The album cover photo is one Ben took on the beach at Ballyliffin in northern Donegal and it was at this Atlantic outpost that the Co Antrim singer/ songwriter recorded the album.

He explains how he relocated to Donegal from Nashville last winter. "It started when Matt McGinn (bass, acoustic guitar) and I went down to Hilltown in Co Down in November 2012 for a couple of days of writing and recording in a house there. During that process, I thought, 'This is how I want to make the next record'. I wanted to get out of the studio environment."

He chose Donegal because it's his mother's county. "We had a house in Donegal and I spent all my summers there. When I was about 15 I started gigging in bars, so I've always been very connected to it. "When I raised the idea of recording in Ireland with [producer] Neilson Hubbard, I think he booked his flight an hour later," he laughs. "It was an easy sell for him and I brought over Kris Donegan (guitars). Then here I brought in Matt McGinn and Colm McClean (guitar, pedal steel). So we went to the house and set up a studio in the living room. We lit a turf fire every day and made the record live. I wanted to capture an atmosphere that you wouldn't get in a studio."

The album is a slick slice of Americana, with Too Long Gone, Prisoner and Sing A Song Boys just some of the highlights.

Ben says the up-tempo latter track took a couple of takes to get right. "It sounds relaxed and jovial but it took us a while to get the right vibe.

It didn't feel great at first, then Matt went out and came back in again with his shirt off. Then Chris went out and took his trousers off," he laughs. "So all of a sudden it was a different scene. That's how we got it to sound the way we wanted."

It's a long time since the teenage Ben was in bars singing songs by the likes of The Pogues, The Waterboys and Johnny Cash but he returns to play a gig at the Ballyliffin Hotel on October 11. First up, though, are gigs in Portstewart and Belfast next week.

Ben says the album was written in Nashville but says some of the lyrics - and the album title - came to him in Mississippi (where his wife comes from). He has always been fascinated by the blues singer Robert Johnson, who has achieved mythical status because of the story that he sold his soul at a crossroads to achieve success. "He's a musical hero. Two years ago we took a trip down to the Delta to find his grave but it turns out there are three reputed burial sites. "The Mississippi Delta is fascinating to me.
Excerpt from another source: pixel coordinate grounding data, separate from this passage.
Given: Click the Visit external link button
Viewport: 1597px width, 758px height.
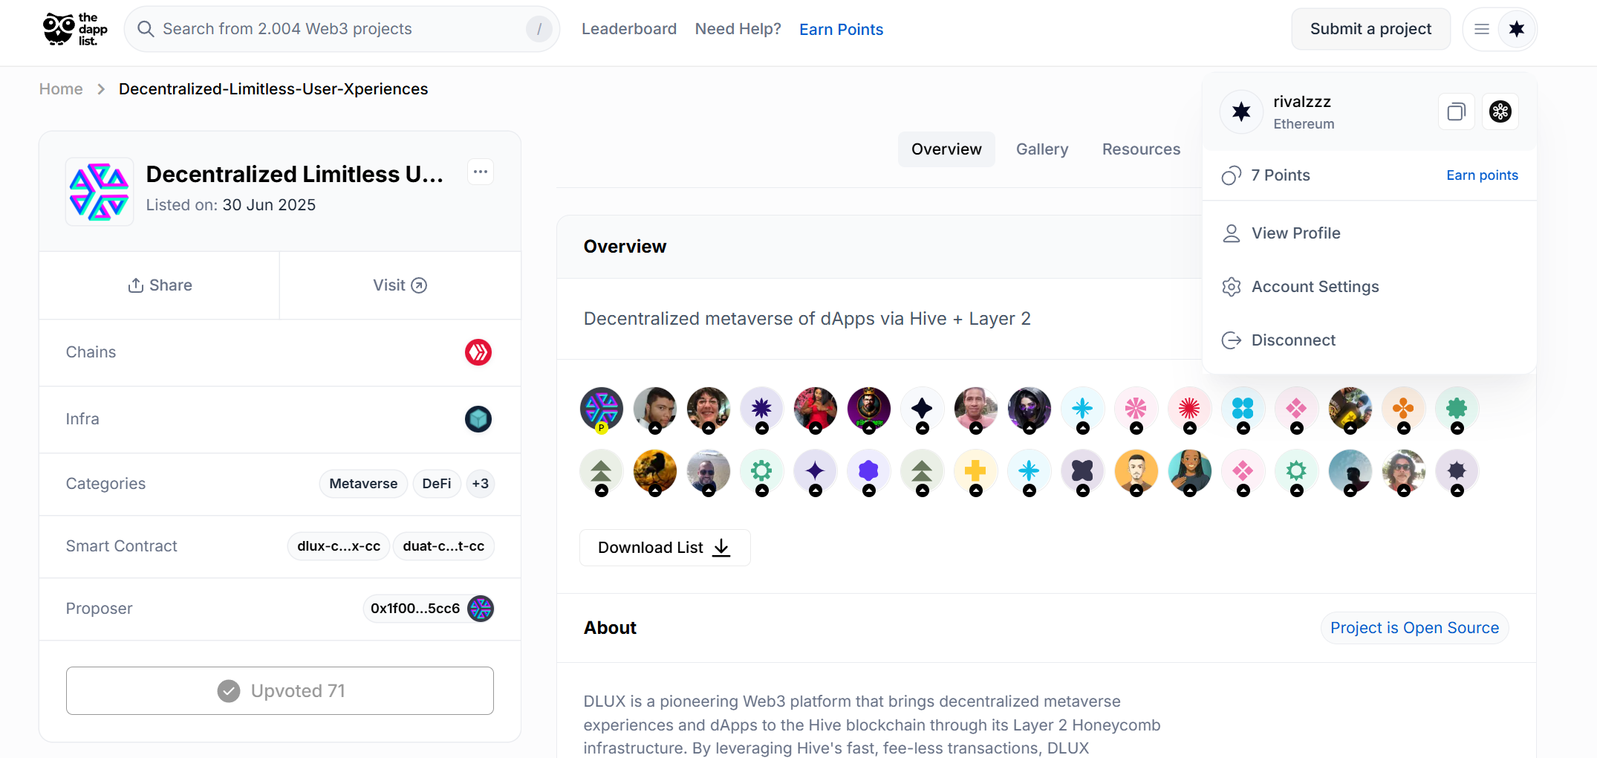Looking at the screenshot, I should tap(400, 285).
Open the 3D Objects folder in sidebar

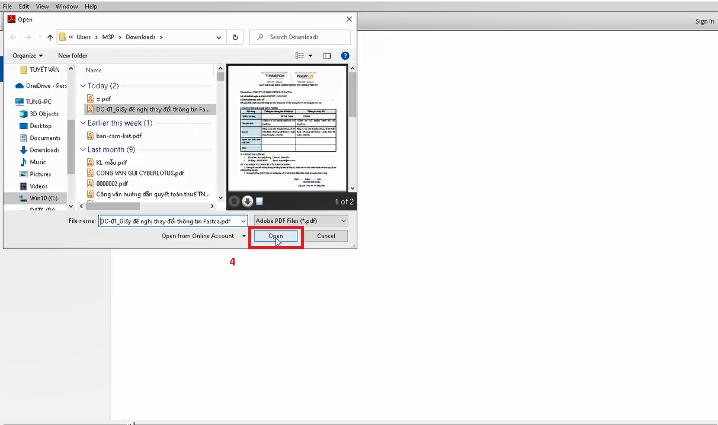(x=44, y=114)
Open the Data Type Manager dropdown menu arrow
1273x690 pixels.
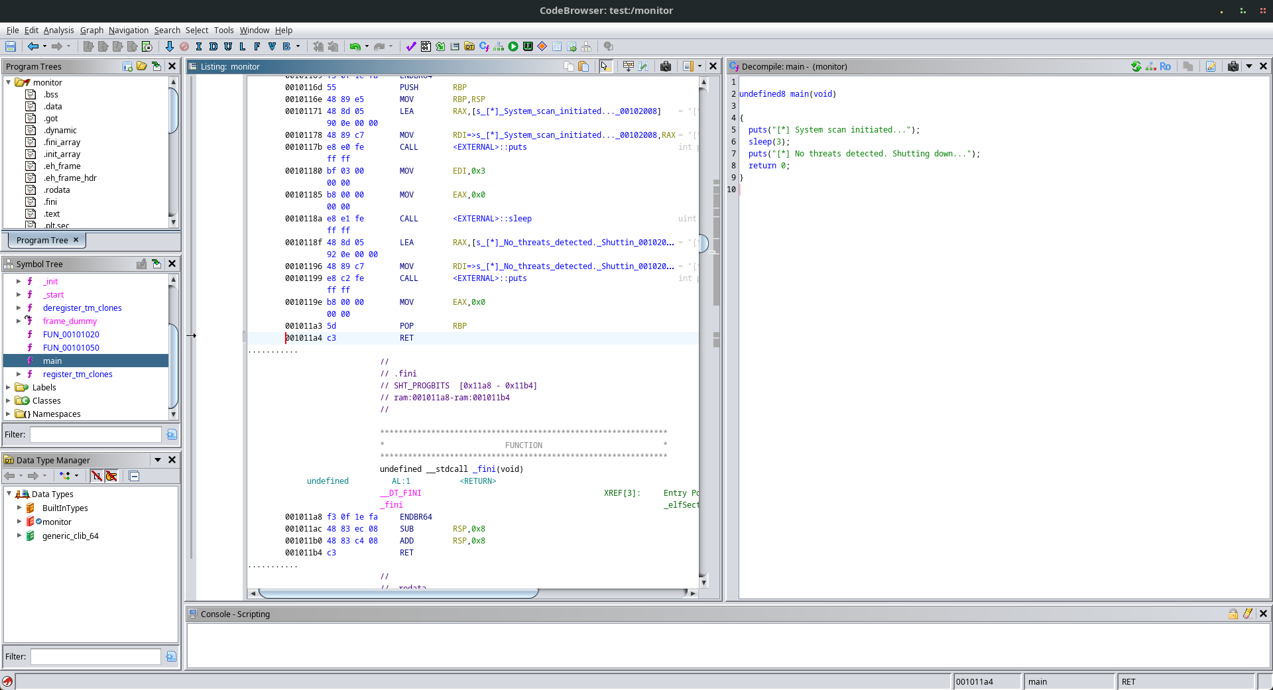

There's a spirit there that's very similar to here. Ireland and the [American] south have produced great musicians and artists. Both places were oppressed over the years and the oppressed dig deeper to find their identity and that's expressed in their art."

He says he's happy with how Atlantic turned out. "To be honest, this feels like my first record. I feel I'm getting closer to sounding the way that I want to sound. I'm getting more comfortable in what I'm doing and this record feels like I'm stepping into my shoes for the first time."

* Ben Glover plays the Flowerfield Arts Centre, Portstewart, next Thursday and the Ulster Museum in Belfast on Friday September 19. Atlantic is out now (BenGlover.co.uk).